Lisp Adventures #1 - Racket: A brainfuck interpreter


Lisp is the second oldest programming language and is considered one of the most powerful, despite the fact that it is absolutely the most simple. I’ve always had admiration for it, but never quite got into it because it seems that, except for Clojure, there was no other popular version of lisp with real-world use. And I really don’t like anything related to Java–which is a shame because I think Scala is also a fantastic language, but that’s subject for another text.

After a some consideration, I picked Racket because it’s maintained and has an active community. Also because, I don’t know much about other lisps, but I like how Racket supports functional, procedural and even object-oriented programming. All the examples seemed straightforward to understand, at least once you get past the swarm of parentesis.

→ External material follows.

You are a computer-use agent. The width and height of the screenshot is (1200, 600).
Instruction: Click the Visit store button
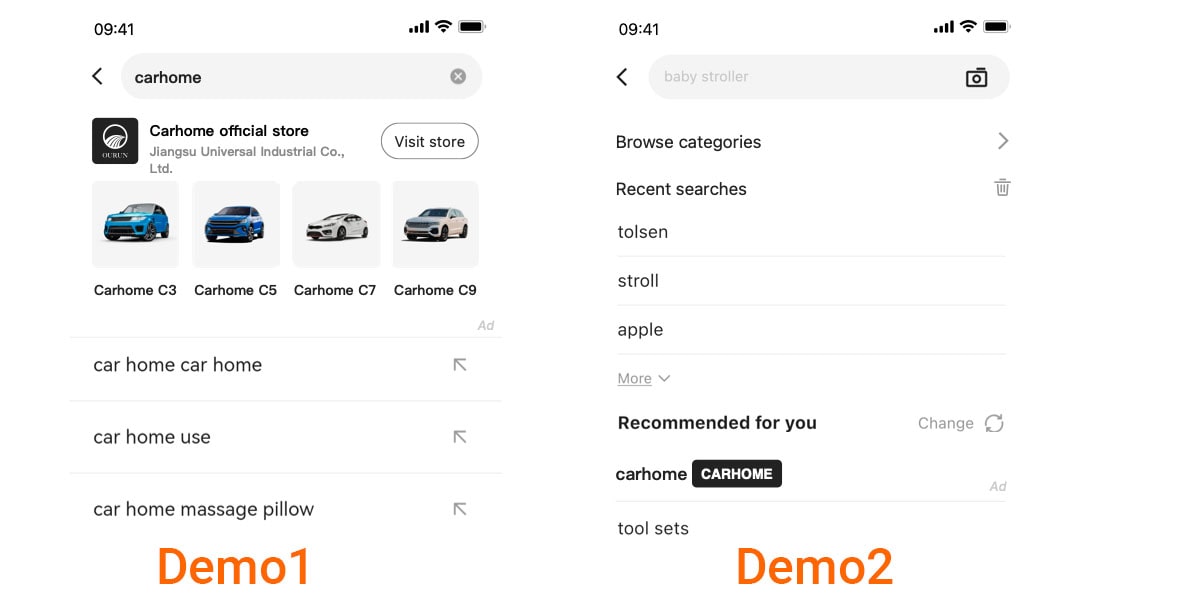click(x=430, y=141)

I decided to dive in and create a project with it. Something that wouldn’t be too big, too long or too complex, but still challenging: Brainfuck. If you don’t know it, it’s a turing complete esoteric language that only has 8 tokens. It runs in an array of cells and all the commands do is move the pointer in the array, incremend and decrement the value, input and outputs one byte from the current cell and loops untils the current cell is different than zero. That’s all, I just described the whole language.

The tokens are:

Token Function
> Increase the cell pointer
< Decrease the cell pointer
+ Increment the value of the current cell
- Decrement the value of the current cell
. Prints the byte at the current cell
, Accepts the input of one byte into the current cell
[ Opens a loop scope. Everything between [ and ] will execute until the current cell is zero
] Closes a loop scope

As an example, this is the code for the classic Hello, World!:

++++++++[>++++[>++>+++>+++>+<<<<-]>+>+>->>+[<]<-]>>.>---.+++++++..+++.>>.<-.<.+++.------.--------.>>+.>++.

Interpreting Brainfuck

I don’t know if that’s only me, but every time I’m writing functional code, I tend to divide better the problem before writing code, and then I implemnent the small pieces before the whole struct. More like try to write the program from the top bottom as opposite to the bottom up approach I usually take when I’m coding C++, for example. In this case, I started, of course, by settling on how to define the data for the interpreter. As I said before, brainfuck runs in an array of cells (with numbers inside), and the only other value I need to save is the current cell pointer it’s running.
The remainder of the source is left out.